DATASET RECORDS:
....................

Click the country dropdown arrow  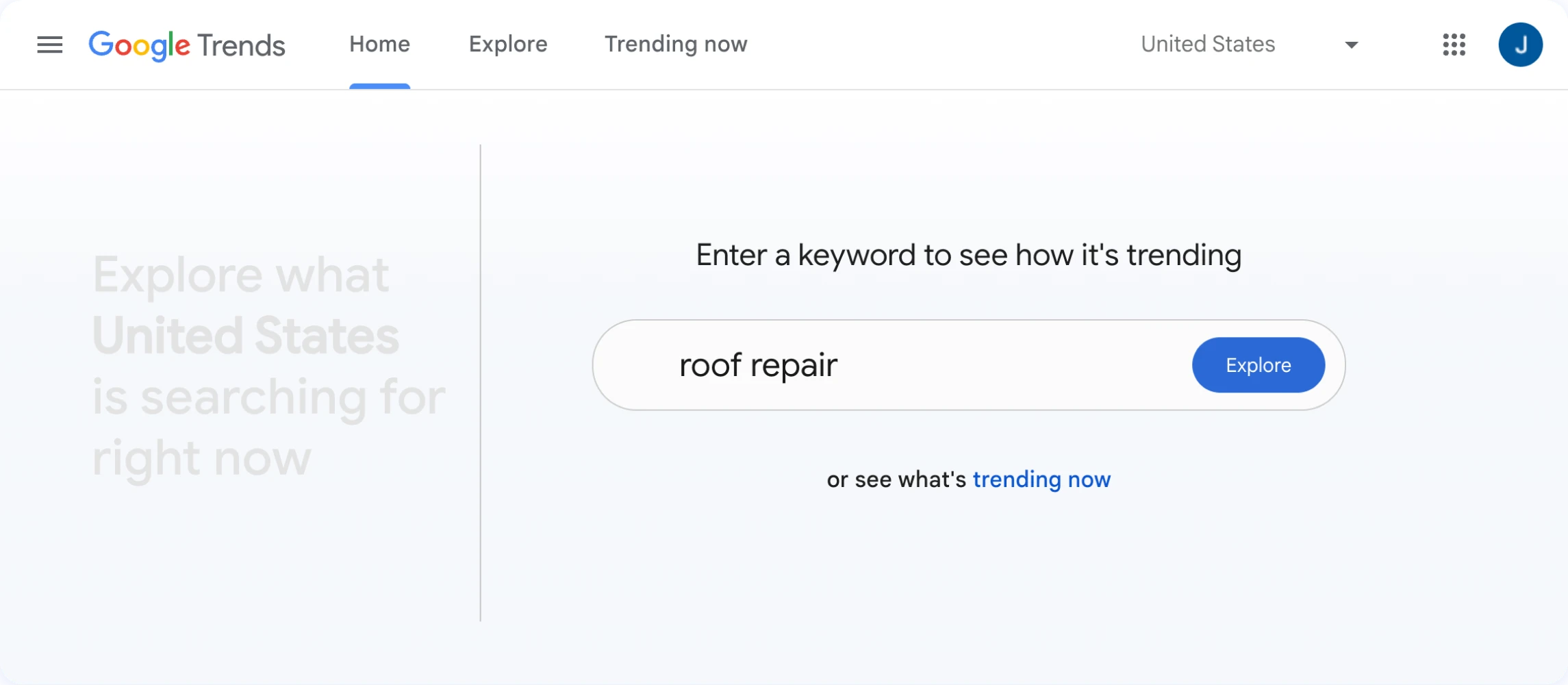(1351, 45)
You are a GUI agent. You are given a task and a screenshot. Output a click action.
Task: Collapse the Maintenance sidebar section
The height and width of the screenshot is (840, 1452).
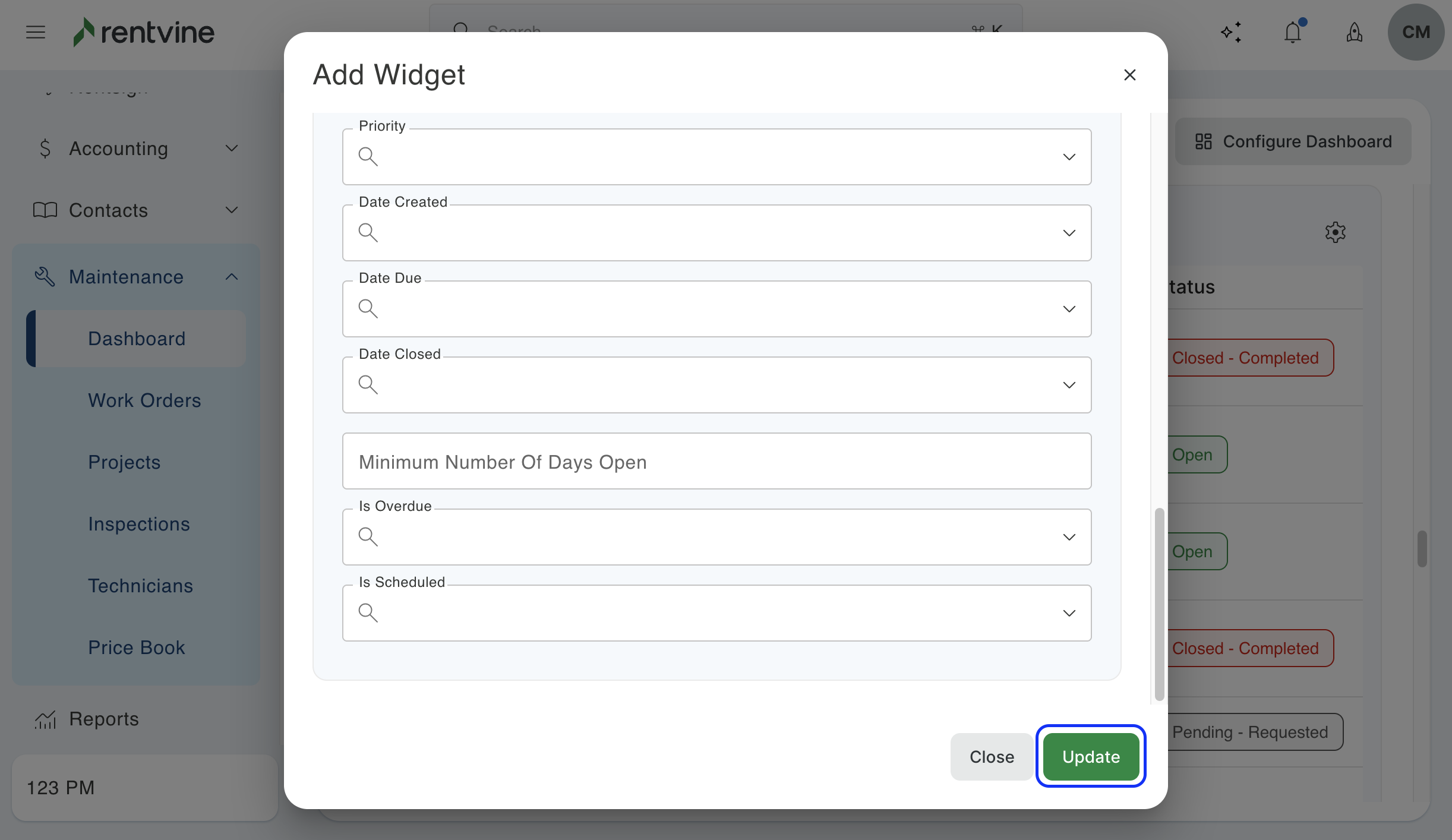click(232, 277)
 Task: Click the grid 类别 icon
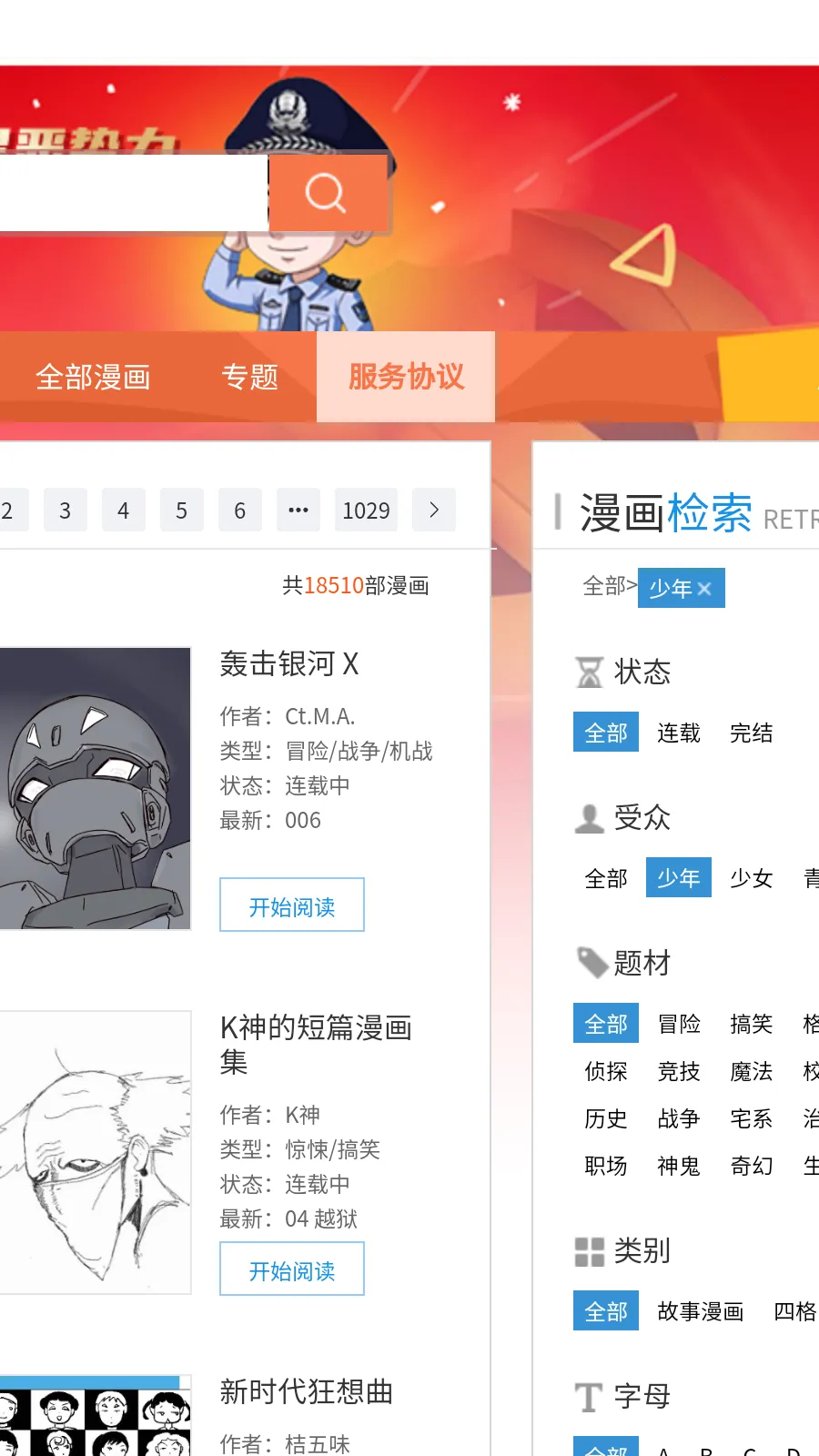(590, 1252)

....................

WHAT IS EXPECTED:
From the line holding "Task: Collapse the" to the last line of the listing, please output each line exactly as it stands. Pictures stay out of the copy.

ANSWER SPACE:
Task: Collapse the Maintenance sidebar section
The height and width of the screenshot is (840, 1452).
click(232, 277)
 Task: Click the grid 类别 icon
(590, 1252)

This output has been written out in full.